Por isso, rentabilidade passada ou estabilidade recente não deveriam substituir uma análise da composição do patrimônio.

Existe um percentual máximo ideal por ativo?

Não existe um percentual universal que determine a concentração correta para todas as carteiras pessoais.

Um limite apropriado depende de diversos fatores, incluindo patrimônio, objetivo, horizonte de investimento, características dos ativos, necessidade de liquidez e capacidade e disposição para assumir riscos.

A CVM trata a adequação dos investimentos ao perfil e aos objetivos do investidor por meio do conceito de suitability. O processo considera, entre outros elementos, objetivos, situação financeira e conhecimento dos riscos.

A capacidade de assumir risco também muda de pessoa para pessoa. Um mesmo valor pode representar uma pequena parcela do patrimônio de alguém e praticamente todo o patrimônio de outra pessoa.

Assim, regras como “nenhum ativo pode passar de X%” podem ser utilizadas dentro de estratégias específicas, mas não deveriam ser apresentadas como universais.

Como fazer uma revisão prática da concentração

Uma análise periódica pode começar com uma planilha simples. Registre cada investimento e seu valor atual. Depois, calcule sua participação no patrimônio e classifique as posições de diferentes maneiras.

Observe principalmente:

  1. percentual por ativo;
  2. percentual por emissor;
  3. exposição por setor econômico;
  4. distribuição entre classes de ativos;
  5. exposição geográfica;
  6. principais indexadores e fatores de risco;
  7. ativos repetidos indiretamente por meio de fundos.

Depois dessa organização, procure grupos que representem parcelas relevantes do patrimônio.

O ponto principal não é obter uma quantidade específica de investimentos. É descobrir quantas fontes de risco realmente diferentes existem na carteira.

Quando a concentração aumenta sem novas compras

Existe ainda um detalhe importante: uma carteira originalmente equilibrada pode ficar concentrada com o passar do tempo.

Se determinado investimento valorizar muito mais do que os demais, seu peso no patrimônio aumenta mesmo que nenhuma nova compra tenha sido realizada.

Imagine uma posição que originalmente representava 10% da carteira. Depois de um período de forte valorização, ela pode passar a representar uma parcela consideravelmente maior.

Isso significa que a concentração deve ser revisada periodicamente.

Caso a composição se afaste da estratégia definida, o investidor pode avaliar a necessidade de rebalanceamento considerando objetivos, custos, tributação, riscos e consequências da operação.
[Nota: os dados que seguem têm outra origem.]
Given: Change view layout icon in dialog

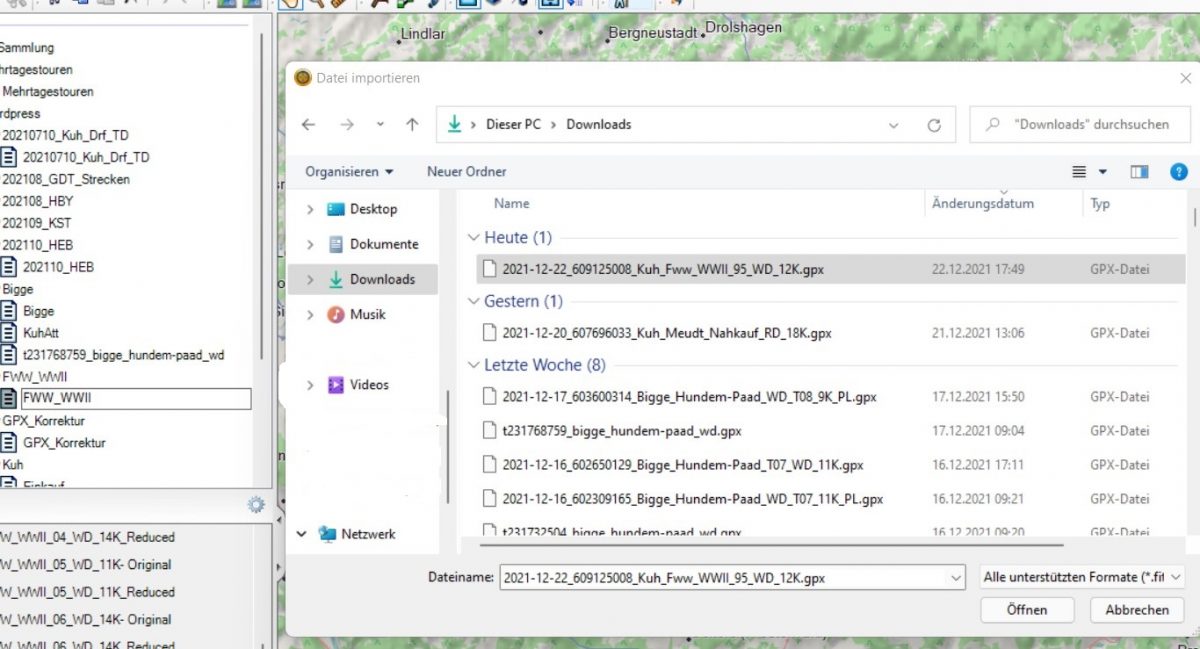Looking at the screenshot, I should pyautogui.click(x=1080, y=172).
Não é necessário vender automaticamente um ativo apenas porque ele valorizou.

Diversificar não significa acumular produtos

Adicionar novos investimentos somente para aumentar a quantidade de itens da carteira pode criar complexidade sem produzir diversificação relevante.

Uma carteira com muitos ativos correlacionados pode continuar dependente dos mesmos acontecimentos. Por outro lado, uma carteira relativamente simples pode distribuir suas exposições de maneira coerente com os objetivos do investidor.

A análise mais útil, portanto, não começa perguntando “quantos investimentos eu tenho?”, mas “de quais riscos meu patrimônio depende?”.

Ao calcular os pesos, agrupar investimentos por emissor, setor, região e fatores de risco e observar as posições existentes dentro de fundos, concentrações que estavam escondidas tornam-se mais visíveis. A partir daí, qualquer mudança deve considerar o portfólio completo, os objetivos financeiros e o perfil de risco, e não apenas a vontade de atingir uma quantidade arbitrária de ativos.